Ha Long Bay, more than 1,500 sq m, is a unique attraction. It welcomes thousands of visitors each day and provides a livelihood for many fishermen.

Receiving a high number of visitors, Ha Long also receives tons of waste each day. Waste drifts into the bay together with sea current.

The cleaners at Ha Long Bay are called the ‘warriors that protect the greenery’ for the World Heritage Site bay.

At 7am, after having a wash, Nguyen Thi Dung, residing in Hung Thang ward in Ha Long City, and her husband get ready to drive a wooden boat and pick up waste from the water surface.

On the way to the areas where they work, Dung and her husband take time to have breakfast. No one thinks the woman is 48 years old, because her face has become weather beaten after many years of working on the sea.

Dung and her husband are workers at Quang Ninh Park Construction Jsc, in charge of collecting waste in the areas of Trinh Nu Cave, Trong Cave and near Titov Island.

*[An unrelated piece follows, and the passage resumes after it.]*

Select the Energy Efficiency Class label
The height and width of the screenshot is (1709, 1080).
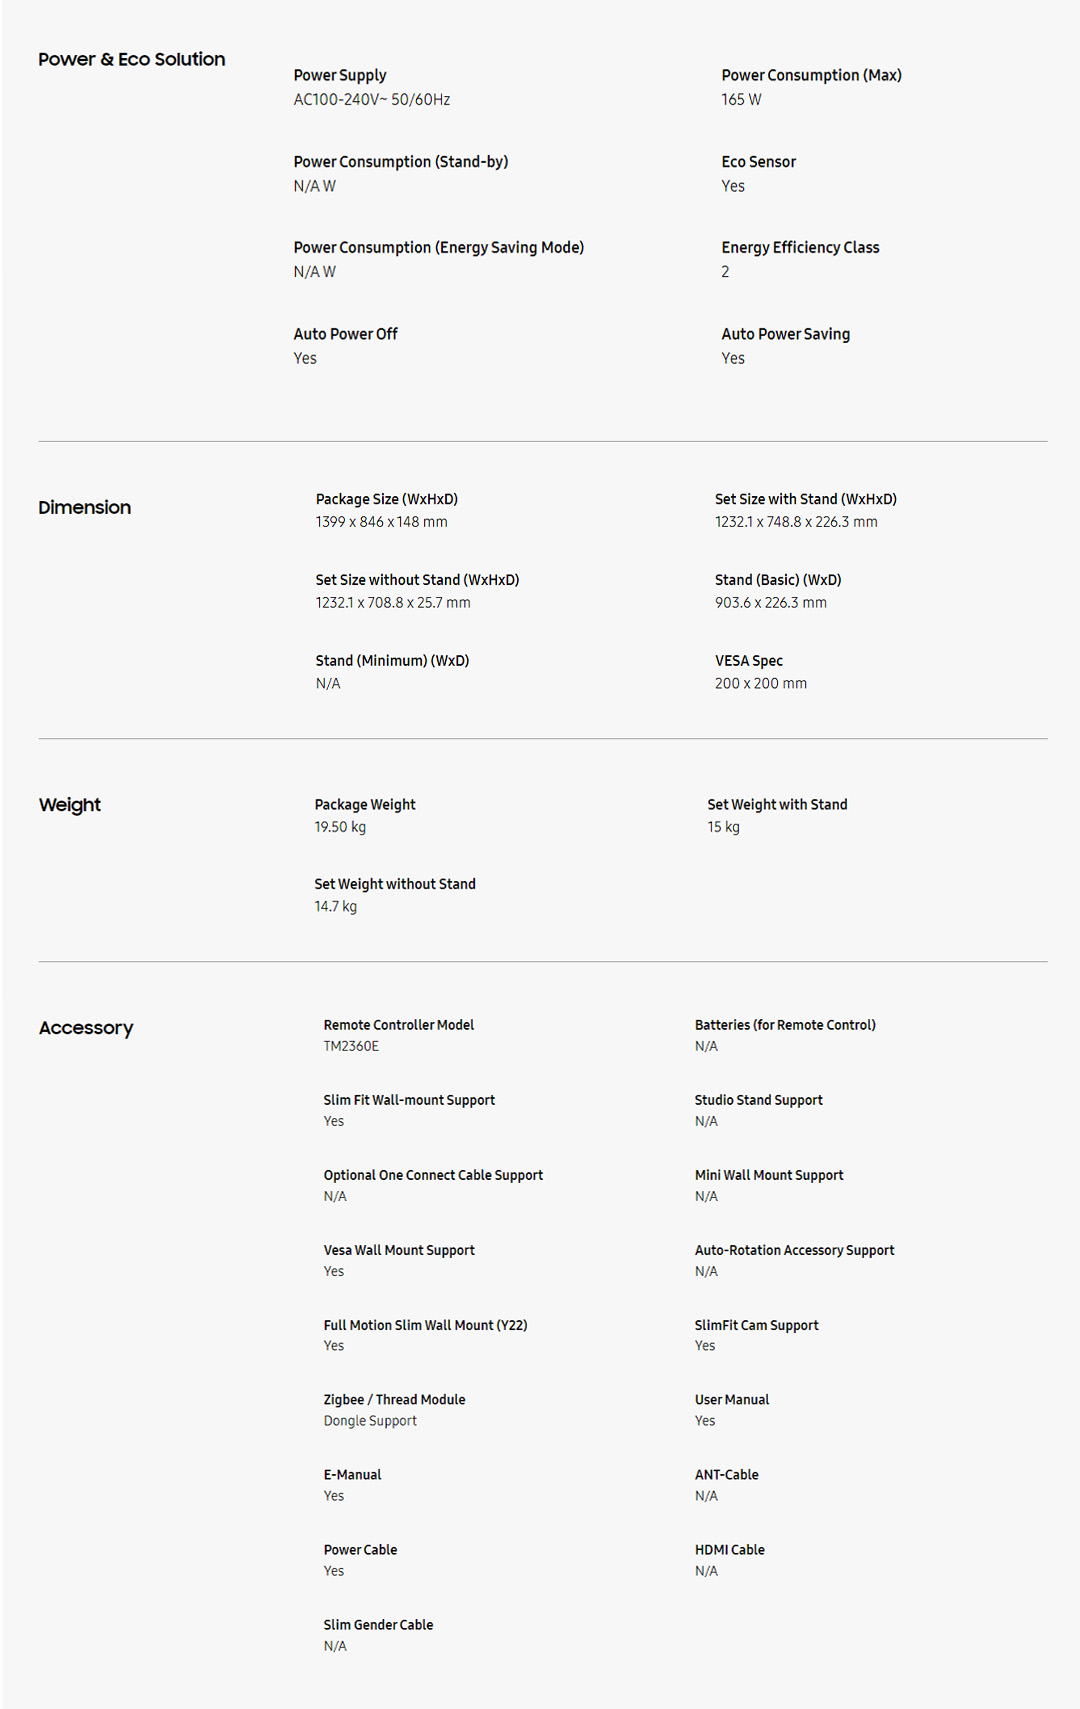[800, 247]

The area is called the ‘garbage hub’ because it is the starting point of the sea current that drifts waste from the sea to the bay. Also, as the bay receives a high number of visitors every day, the volume of waste discharged is huge.

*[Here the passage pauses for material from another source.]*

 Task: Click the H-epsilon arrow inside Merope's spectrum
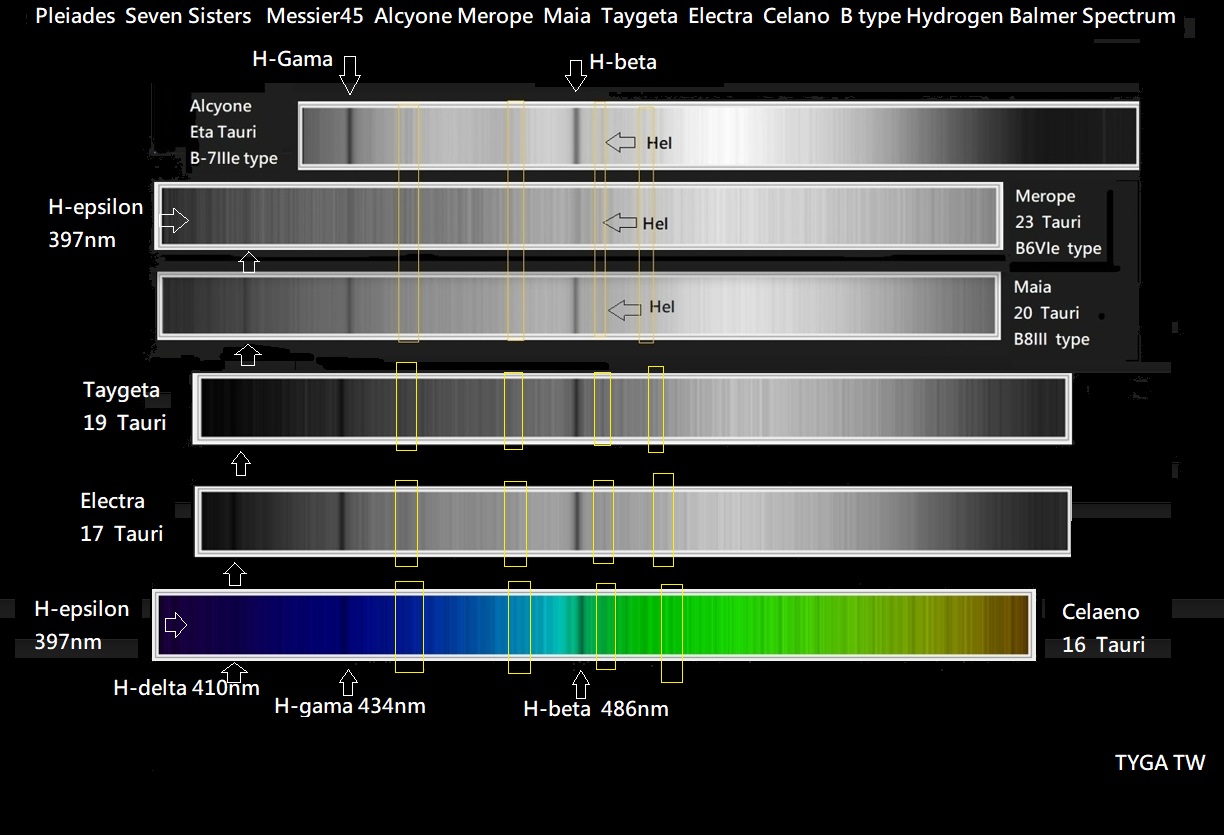tap(175, 221)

Dung, who has been doing this work for five years, was preparing for a working day by putting on working clothes and holding tools to pick up trash from the water surface.

When standing on the wooden boat, one can see trash covering the water. The trash piles up after every rain.

When reaching the area near Titov beach, Dung signaled to her husband to dock at a limestone mountain to collect trash. When traveling around the area, Dung quickly picked up floating styrofoam and plastic bottles.

"This is the area where the most trash is gathered, because tides rise and fall causing trash to float and get stuck at the foot of the mountain,” she explained.

Collecting trash is a hard job, and on the sea surface it is even harder. Dung said she has to be on the sea all day long and if she cannot stand steady on her feet, she falls into the water.

When the boat is laden with waste, Dung and other co-workers begin classifying waste. The waste will be collected and carried away by big ships.